What you do for testing will change dramatically as you scale your infrastructure out. I've seen many companies grow from 100 servers to more than 10,000 over as little as a year. It's a dramatic growth for the business, but will also bring a dramatic change in the technology, and the testing needed. Any change to a technology will bring a higher maintenance cost. The best approach to minimize this cost is to:
- Test only the most valuable aspects of your system
- Ensure tests are run quickly
- Store every aspect as code (database schema, testing data, infrastructure schema, service configs, etc.)

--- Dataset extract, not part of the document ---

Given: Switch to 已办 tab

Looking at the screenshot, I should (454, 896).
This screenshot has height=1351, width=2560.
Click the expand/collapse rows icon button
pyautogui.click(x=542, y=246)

- Implement a canary / testing stage
- Make it easy to reset system data between test runs
- Follow common conventions, such as RFC standards
- Reduce the complexity of the system
- Reduce the total number of features
- Remove old, rarely used features
- Dedicate time and resources to testing
Testing is really hard. It only gets harder with scale. There's no one size fits all for testing, it is always unique to the project. However, these are common problems shared by many companies, and the IT industry has learned over time the common approaches needed to overcome them. There is no single testing system that will give you everything you need, it requires the combination of multiple tools and approaches. Be patient, focus on high value features and functions, and build out the thoroughness of your tests slowly over time. Share the testing results with others, particularly outside of the technical teams. Testing data can and should inform your business, and help you succeed.